Go faster and you start getting messages from fingertips and buttocks that this is a car that really wants to play. There's a great deal more reaction readily available for smaller steering inputs. The car feels like most of the 120kg weight loss is from the front wheels themselves, rather than the 30 or 40kg that deleting the front diff actually achieves. It makes you smile insanely hard. Right up until you push just that little bit further and the car gives you a little warning wiggle and the smile falters. The traction control has been altered to allow more slip, but that isn't the reason the Balboni suddenly isn't really your friend.

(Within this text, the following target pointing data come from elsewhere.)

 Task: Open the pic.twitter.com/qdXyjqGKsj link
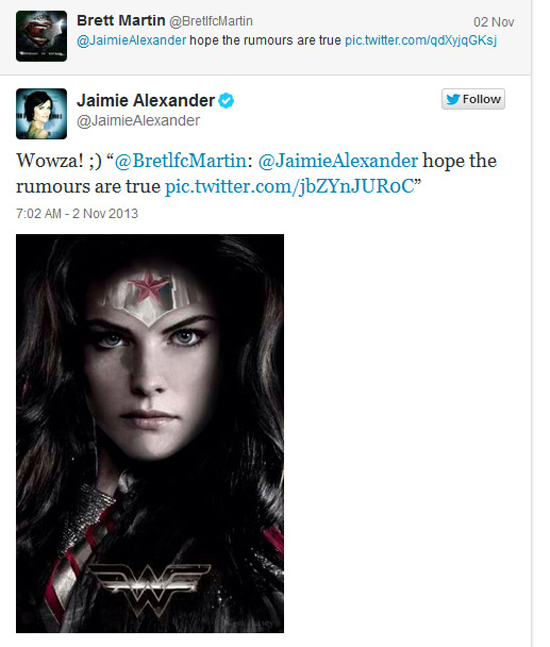pyautogui.click(x=421, y=40)
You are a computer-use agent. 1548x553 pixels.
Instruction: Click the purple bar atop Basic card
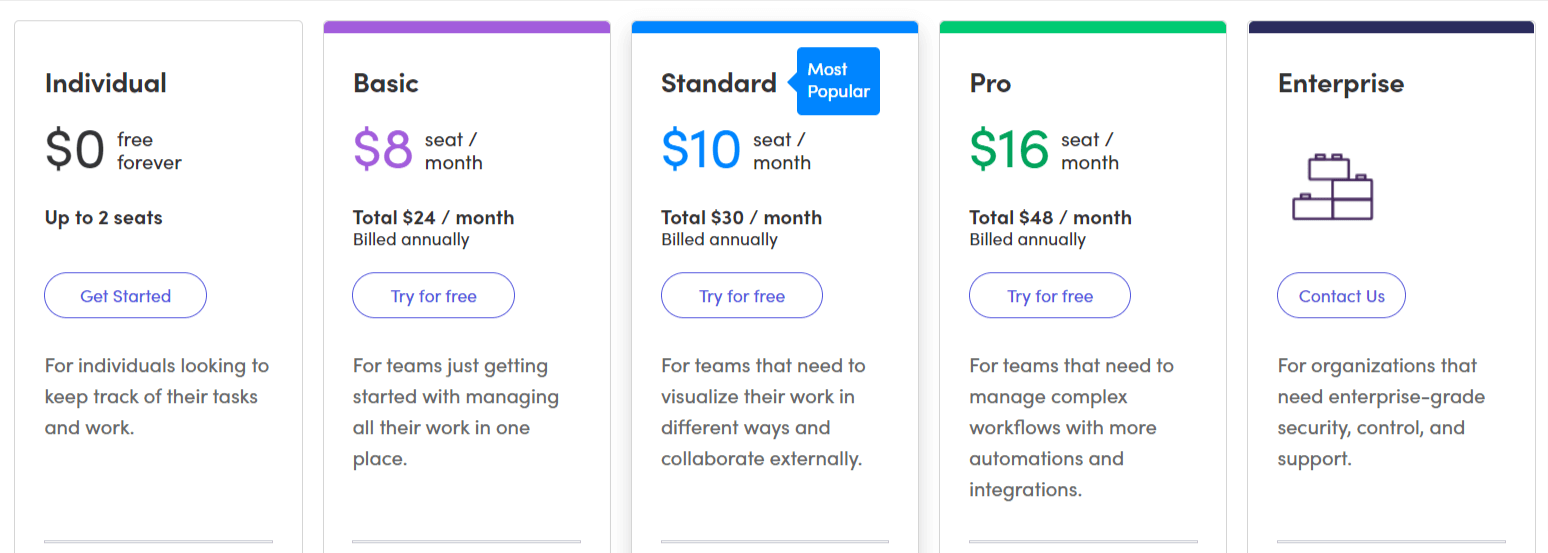tap(467, 27)
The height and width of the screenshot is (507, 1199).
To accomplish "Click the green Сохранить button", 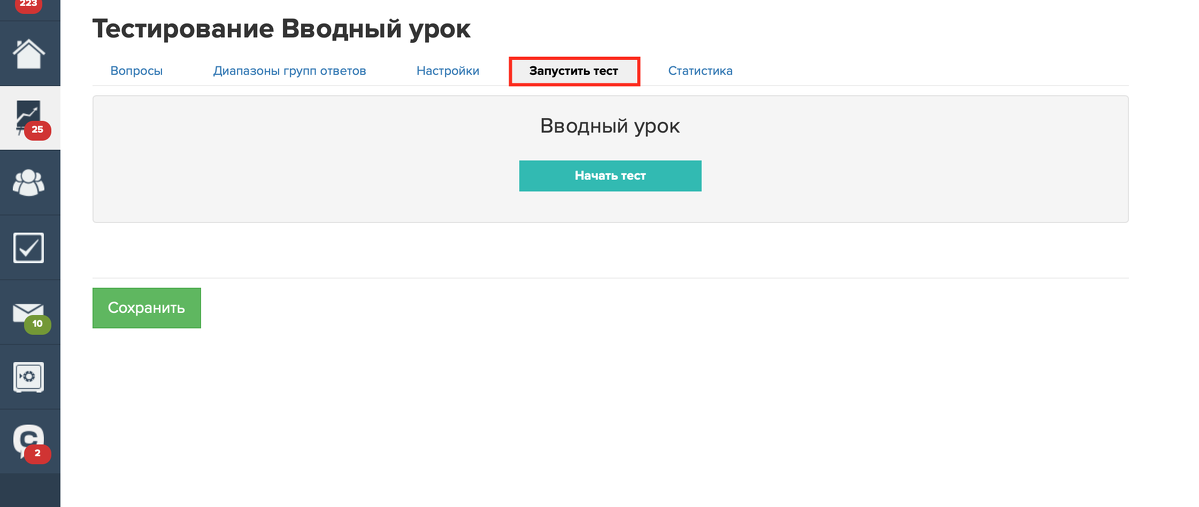I will tap(146, 308).
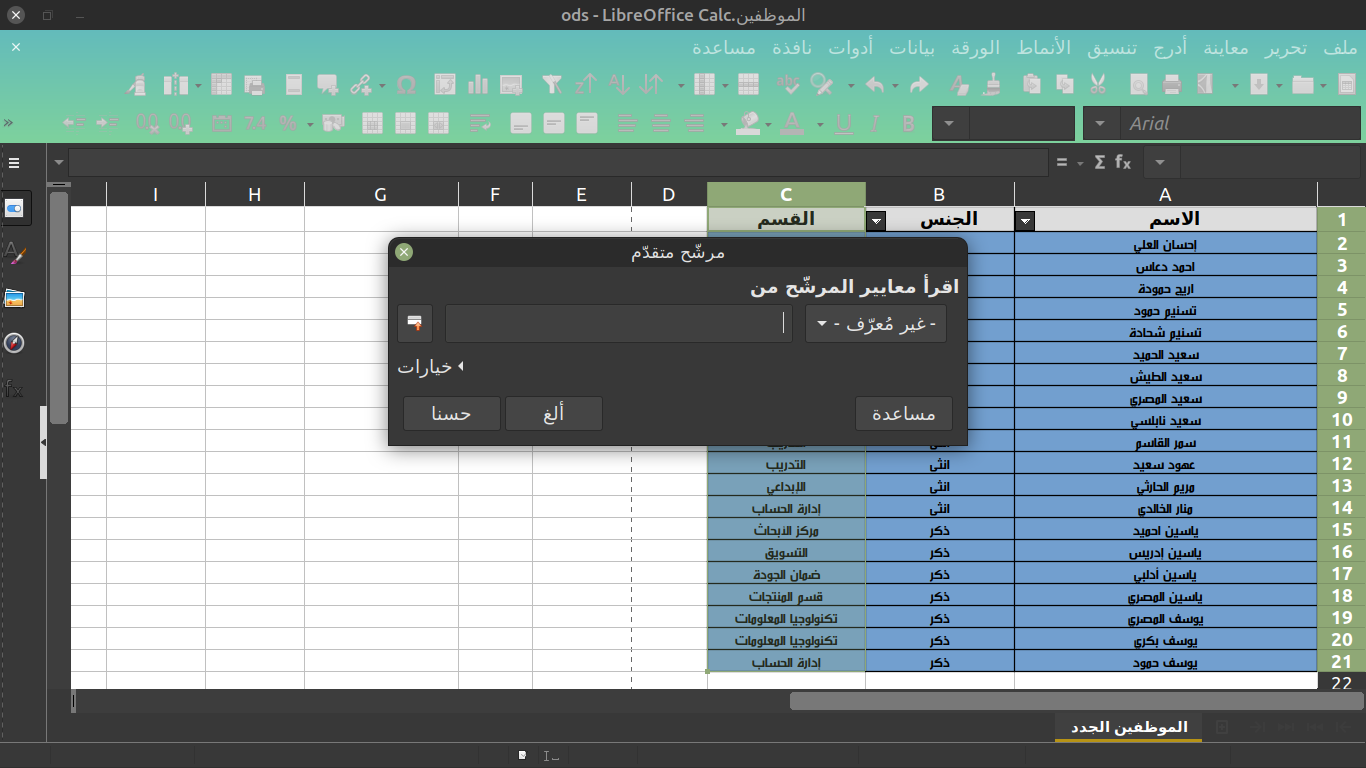Toggle Underline formatting
Viewport: 1366px width, 768px height.
tap(844, 124)
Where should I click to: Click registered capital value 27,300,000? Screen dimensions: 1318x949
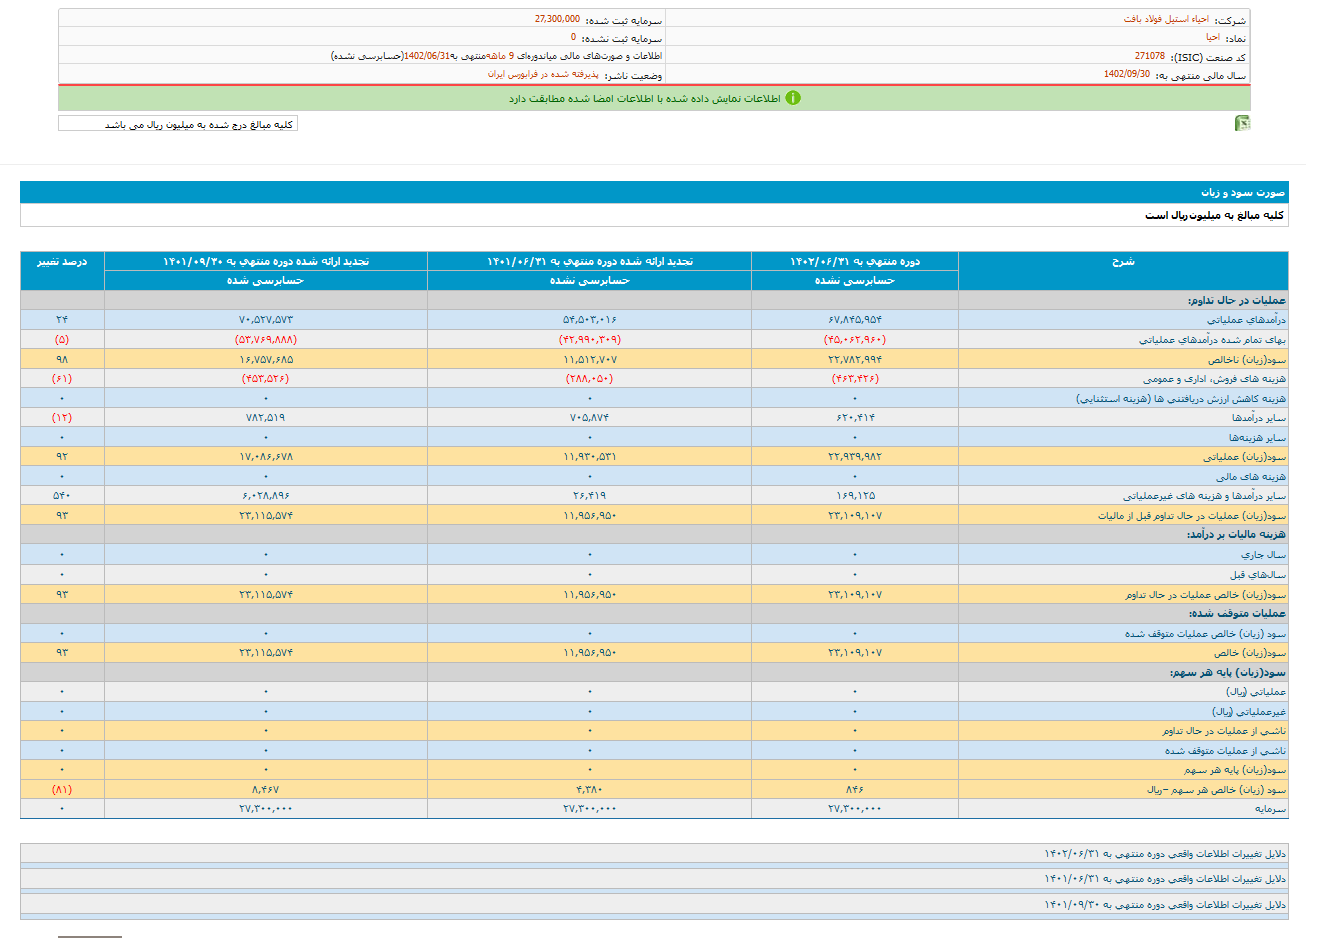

Turn in and there's still prodigious grip, a lovely adjustable attitude that you remember from the LP560-4. But when you lift mid-corner, or try a bit too hard, the Balboni gets nervous, and much less forgiving than the standard car. The dampers and springs, brakes, ESP and even the tyres have been tweaked to make the car feel exactly how Balboni wants it. That means it lives closer to the edge of reason, bites harder, more suddenly and is less helpful once 542bhp has got the better of those rear tyres. Of course, if you're Valentino Balboni, this is a good thing, allowing you a greater proportion of playtime-per-mile. If you're average, it makes you nervous and, in my case, quite a lot slower.

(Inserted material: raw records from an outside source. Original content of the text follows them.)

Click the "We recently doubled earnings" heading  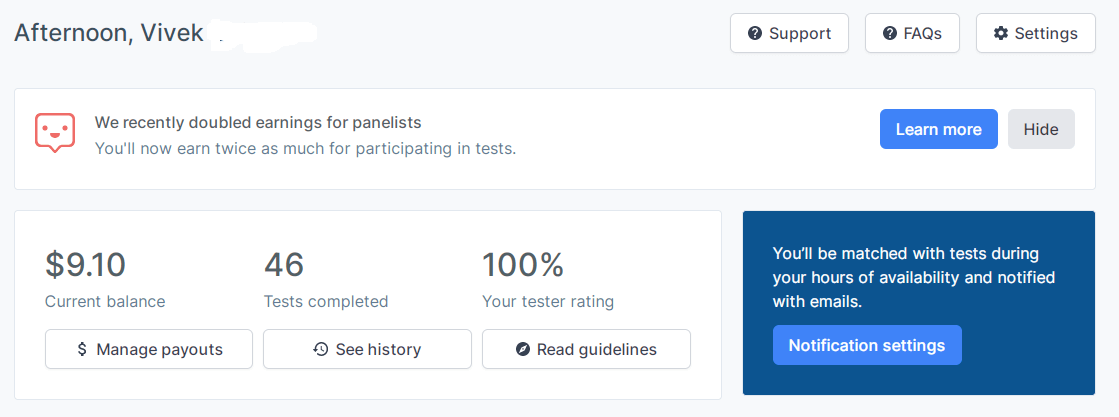(258, 122)
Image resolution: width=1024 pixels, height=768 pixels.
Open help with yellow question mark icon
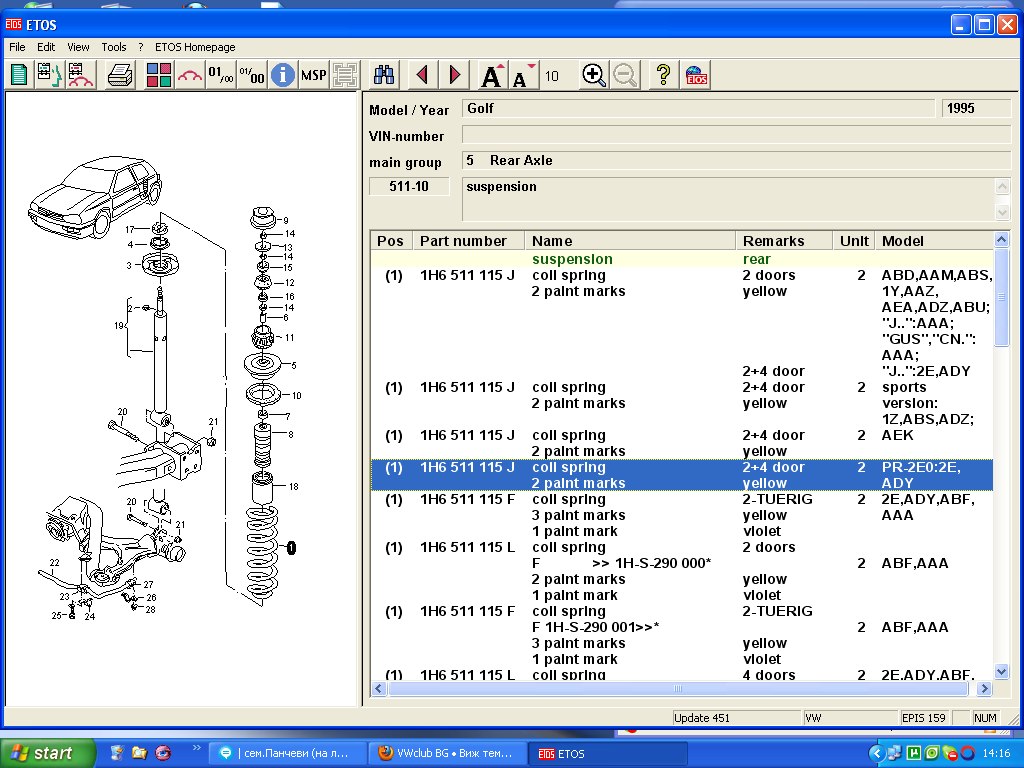pyautogui.click(x=662, y=75)
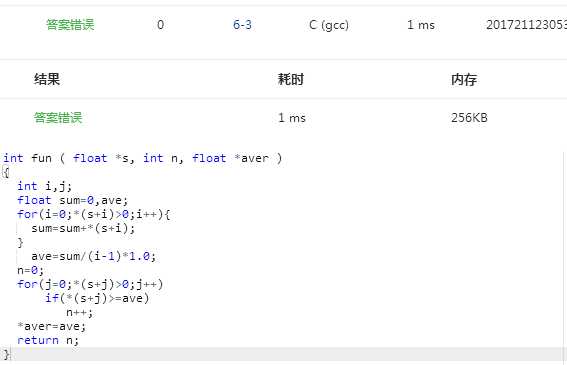567x365 pixels.
Task: Click the 结果 column header
Action: coord(47,79)
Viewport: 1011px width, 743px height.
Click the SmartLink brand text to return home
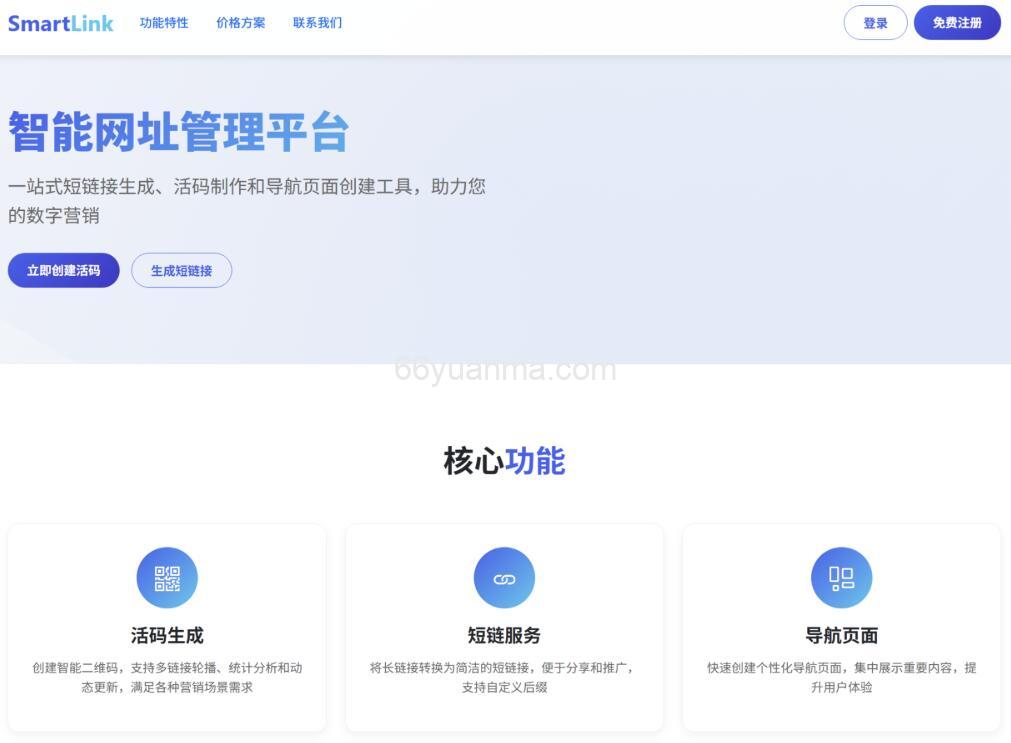click(60, 22)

It probably doesn't help that the Gallardo I'm driving has some sort of ‘sports pack' suspension that Balboni has already decided needs softening off to give a decent turn-in without the current spine-cracking ride quality. It certainly exacerbates the nervousness along these Italian backroads, only really becoming acceptable at speeds high enough to make you wince at the mere thought of them. It's all a bit macho really and pretty much as you'd expect. Valentino Balboni has this car absolutely pegged - as he demonstrates in no uncertain fashion on a passenger ride right up there with the most amusing things I've ever done, ever, but you have to be confident of riding that particular knife edge.
Of course, with a little less mass to propel and the same basic mechanical bits, the rest of the experience is as brilliant as ever. The 5.2-litre V10 howls behind you, playing angry pop through a set of exhaust valves, daring you to try to open up the butterflies and hear the metallic wail just once more. The gearbox is a deliberate joy, the open gate and musical ‘clackety, clack - ting!' of a perfect second-to-third gearchange one of the most satisfying things ever to grace your palm.

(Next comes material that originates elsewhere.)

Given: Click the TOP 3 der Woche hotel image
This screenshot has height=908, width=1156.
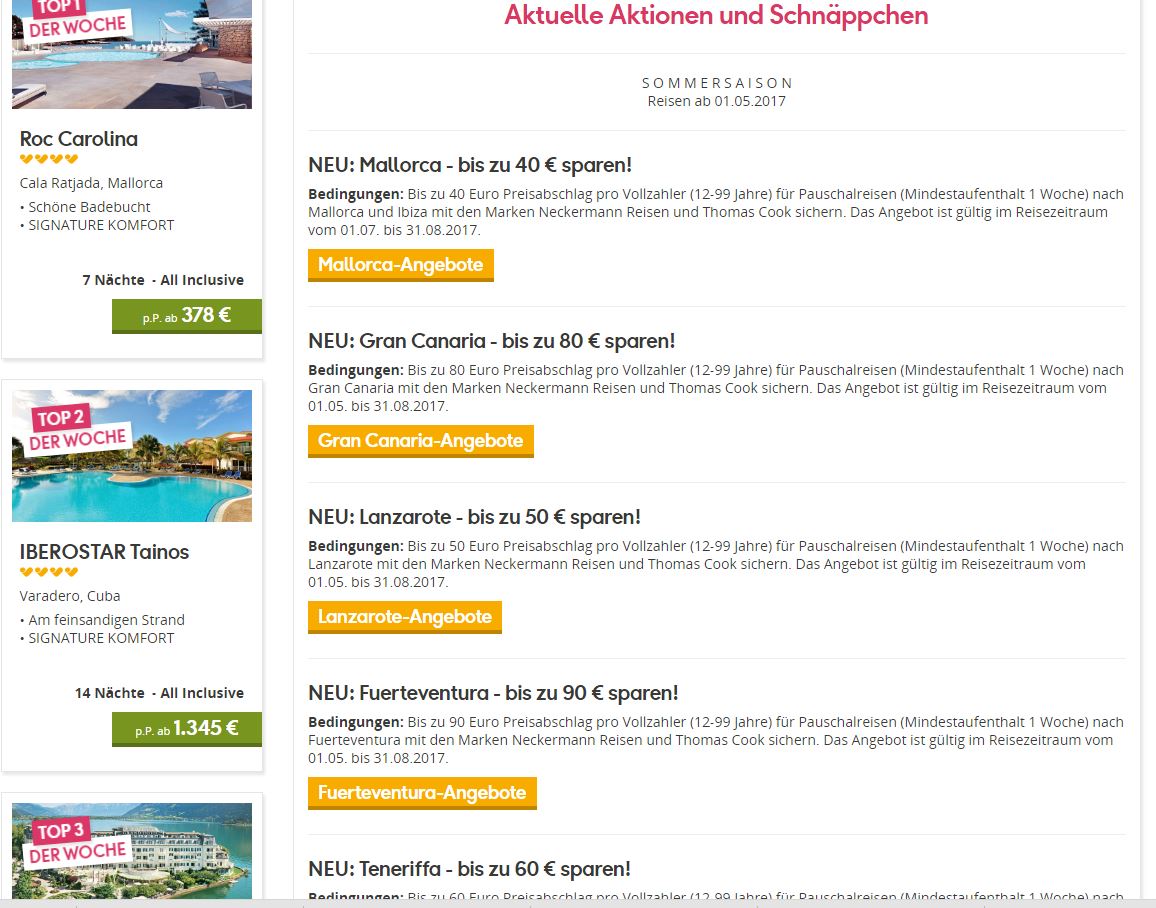Looking at the screenshot, I should (132, 851).
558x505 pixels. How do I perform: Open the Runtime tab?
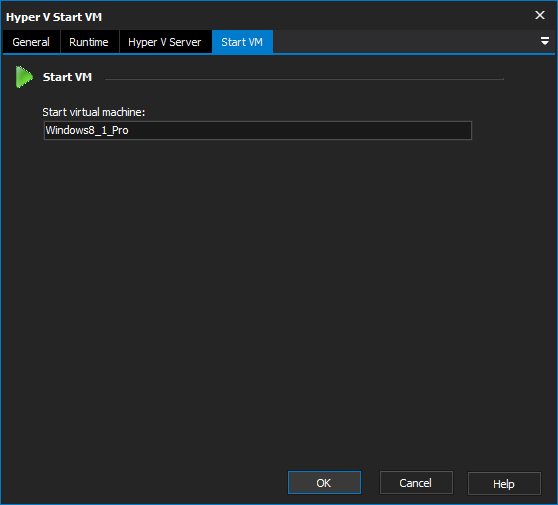pos(89,42)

The stripes appear on every car, a broad white central strip edged on one side with gold, a theme carried through the seats and dash leather. There for no other reason than Balboni likes them because they used to appear on many old racing cars. On the left-hand window is Balboni's signature and the wheels are multi-spoked, 19in tall and dark grey. And that's pretty much it. No wings, or funny exhausts, or tinselly tat - a pleasant change of pace.
But ultimately, there's a disconnect between what the LP550-2 Balboni can provide for the average driver and actually having to be Valentino Balboni to adequately access the extra fun factor. Some buyers will undoubtedly play car park bullshit and say all the right things, while being capable of mining just the smallest seam of the LP550-2's ability, and the percentage of people actually using the thing the way it should be used will be very small.
Still, if it were a lighter, cheaper Lamborghini then I'd be more than happy to recommend it as a perfect heart-pumper for the more committed pilot. But, and here's the killer point, it costs £18k more than a standard LP560-4 Coupe. So you're paying an exclusivity tax on a car that will be marginally slower than the standard car in the hands of most of us. It's a very cool thing, this special Lamborghini, made cooler by the name that it bears. But you'll be just fine with a standard Gallardo, and save £18k in the process.